[Problems and tasks]
**1.** Answer these from the Norman Fischer essay:
(a) What is the title of the Allen Ginsberg essay quoted at the start?
(b) What does the essay call art making in relation to making?
(c) What object does the essay say will hit you in the face whether or not you believe in it?
**2.** From the Norman Fischer essay, list every group of people it names as coming into contact with an art work sent from one gallery to another for a major show.
**3.** Quote the Norman Fischer essay exactly, beginning at the words "For me this" and stopping after "participate in it.".

Do You Want to Make Something Out of It?

Zen meditation and the artistic impulse

Norman Fischer

Allen Ginsberg begins his essay "Meditation and Poetics" with this paragraph: "It's an old tradition in the West among great poets that poetry is rarely thought of as 'just poetry.' Real poetry practitioners are practitioners of mind awareness, or practitioners of reality, expressing their fascination with the phenomenal universe and trying to penetrate to the heart of it. Poetics isn't mere picturesque dilettantism or egotistical expressionism for craven motives grasping for sensation and flattery. Classical poetry is a 'process' or experiment — a probe into the nature of reality and the nature of the mind.” And the poet Philip Whalen makes the same point in a poem when he says something like, “I don't want to be another pretty poety-boo; I want to be a world.”

For me this sense of making poetry or art as an heroic and grandiose undertaking whose cost and goal is everything sounds about right — providing you don't get too excited about it, seeing it as anything more or less than any human being is doing, or would do, if he or she reflected for a few minutes about what is a worthwhile and reasonable way to spend a human life. So: 1) art isn't just another job, it's an endless exploration, and as with any exploration there are proliferating avenues of pursuit and no final successes, and 2) art is a necessity for humans, and we all need to find a way to participate in it.

The reason we need art so desperately is that the world and we ourselves persist in being made. There is something exhausting and troublesome in the madeness of the world and in the madeness of ourselves. What is made has always the quality of limitation or unsatisfactoriness. Madeness captures us into a vicious cycle of desiring more madeness or better madeness, and the madeness we get only makes us want to make improvements or additions. Art making is an anti-making. It is an anti-making because it is a making of what is useless — this is what makes art art, that it is useless, that it doesn't do anything, that it is something inherently unmade and this is the source of its liveliness. Any piece of art stares us in the face with the fact of its being what it is uselessly, it is a record of a person's commitment to the confrontation with the made, a confrontation one is bound to come away from second best, and yet one does it, and reaches a peak of exaltation in the doing of it, and the art work facing the viewer or hearer is a phenomenal testament to that useless confrontation, which by virtue of its supreme failure, calls our life into question. If you really look at a piece of art or hear a piece of music or poetry or see a dance, you walk away wondering about your life. This is what these objects are supposed to do, this is why artists make such sacrifices in the doing of what they do because this doing is the undoing at least temporarily of what has done them in in their lives and would do them in to the point of death or madness if it weren't undone in the process of making art.

One of the qualities of art work that has always impressed me is its unstable nature. The art work is its physical presence — its words or notes or paint — and yet it isn't that. If you are hit in the face by a plank you will definitely be hit by it and will feel the effects of it no matter whether you believe in planks or not, no matter whether you are in the mood for the sensation of pain or not. But if you make an effort to experience an art work you may not experience anything at all — it may strike you as a meaningless hunk of this or that, hardly worth a second look. Or it may strike you as profoundly moving one day, and completely beside the point the next day. Imagine an art work sent from one gallery to another for a major show. Of all the people that will come into contact with that work — movers, curators, technicians who hang the work, security guards, the perhaps thousands of people who will file by to see it — of all these only a few, a very few, will actually experience it as an art work, and even those few might come back to the gallery the next day and not at all be able to fathom why the day before the work moved them so, or even if they could say why it moved them, and explain it, that would only be a memory. The actual experiencing of the painting has occupied only a few seconds or perhaps minutes in the hours of human contact with the work. In other words, real experience of art is extremely rare, and it is fleeting, unstable.

[Provided data]
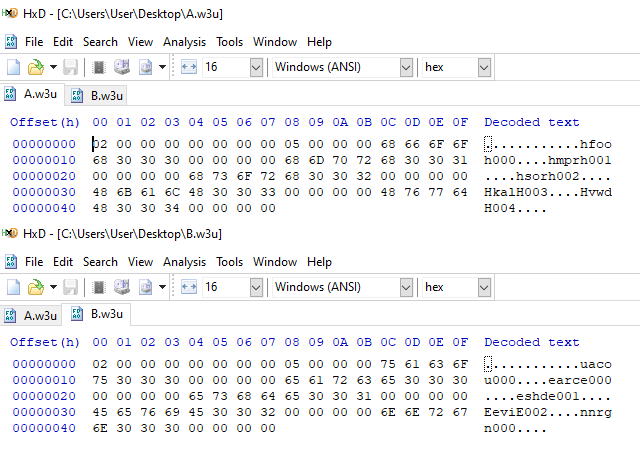Open disk image icon in B.w3u window toolbar
Image resolution: width=640 pixels, height=455 pixels.
click(x=145, y=287)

[Answers to the exercise]
**1.**
(a) "Meditation and Poetics"
(b) An anti-making
(c) A plank

**2.**
- Movers
- Curators
- Technicians who hang the work
- Security guards
- The perhaps thousands of people who will file by to see it

**3.**
For me this sense of making poetry or art as an heroic and grandiose undertaking whose cost and goal is everything sounds about right — providing you don't get too excited about it, seeing it as anything more or less than any human being is doing, or would do, if he or she reflected for a few minutes about what is a worthwhile and reasonable way to spend a human life. So: 1) art isn't just another job, it's an endless exploration, and as with any exploration there are proliferating avenues of pursuit and no final successes, and 2) art is a necessity for humans, and we all need to find a way to participate in it.